The Mudcat Café TM
Thread #157044   Message #3704396
Posted By: Richie
26-Apr-15 - 11:40 PM
Thread Name: Origins: Barbara Allen
Subject: RE: Origins: Barbara Allen
Hi,

Thanks for the posts Jim, Percy did publish the changed text in a later edition- (I'll try and find it). As for the toucher/gifts I think they are different- and part of the gifts are "seven ships" - a stanza which closely resembles The House Carpenter (Child 243).

This info about the gifts is from Riley p. 37-38 who has taken it from Charles Kirkpatrick Sharpe's notes in James Johnson, The Scots Musical Museum IV- 1853:


Charles Kirkpatrick Sharp identifies himself as the "learned correspondent" referred to by Stenhouse:

In this note Mr. Stenhouse alludes to me. Unluckily I lost the paper I found at Hoddam Castle, in which Barbara Allan was mentioned.
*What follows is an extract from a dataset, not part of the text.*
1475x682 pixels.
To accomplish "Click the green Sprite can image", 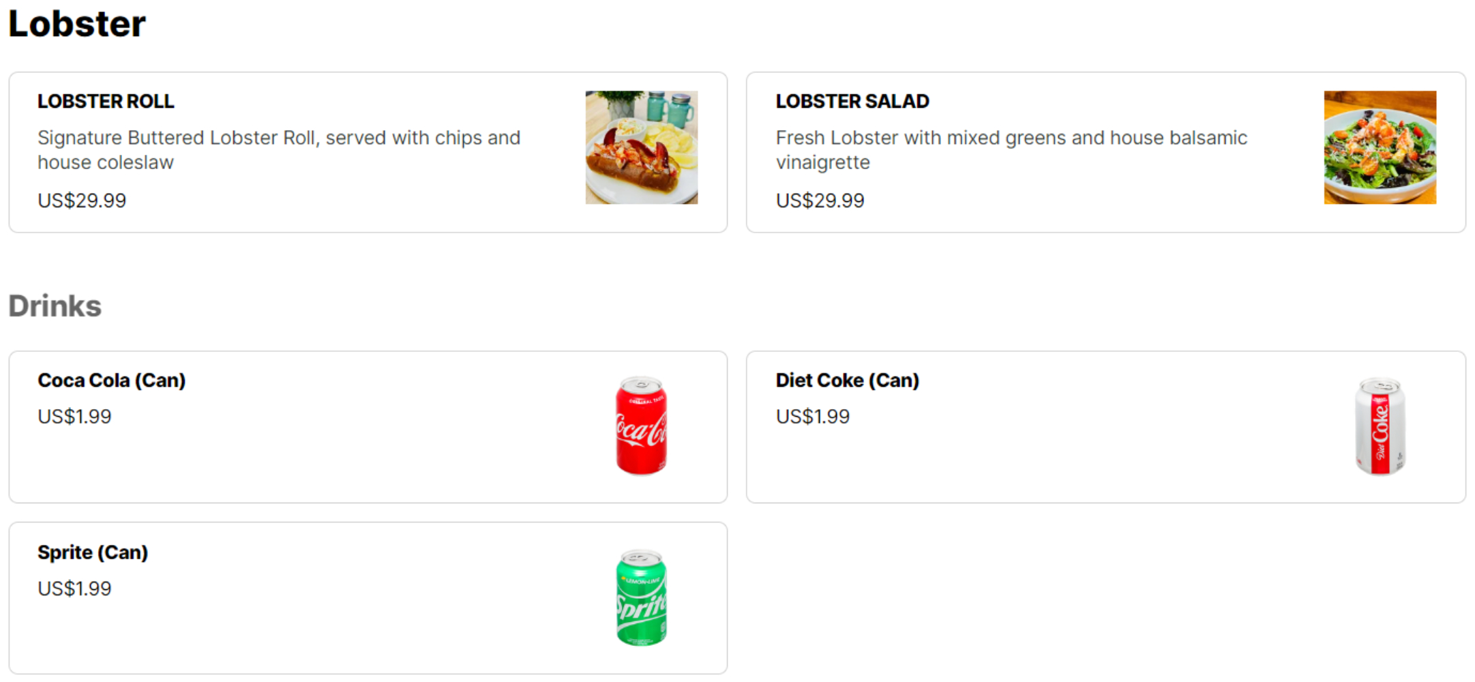I will (641, 597).
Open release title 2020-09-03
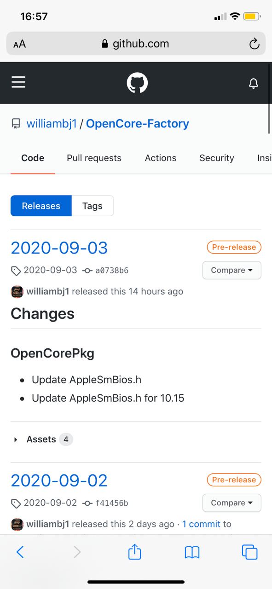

He adds the observation that the peasants of Annandale sang many more verses than have appeared in print, "but they were of no merit, containing numerous magnificent offers from the lover to his mistress--and among others some ships in sight, which may strengthen the belief that the song was composed near the shores of Solway. I need scarcely add that the name of Grahame, which the luckless lover generally bears, is still quite common in and about Annan."

TY Lighter for New Christy Minstrels version.

Little Robyn- it's interesting that many English versions (and many US versions as well) have the name --Barbara Ellen.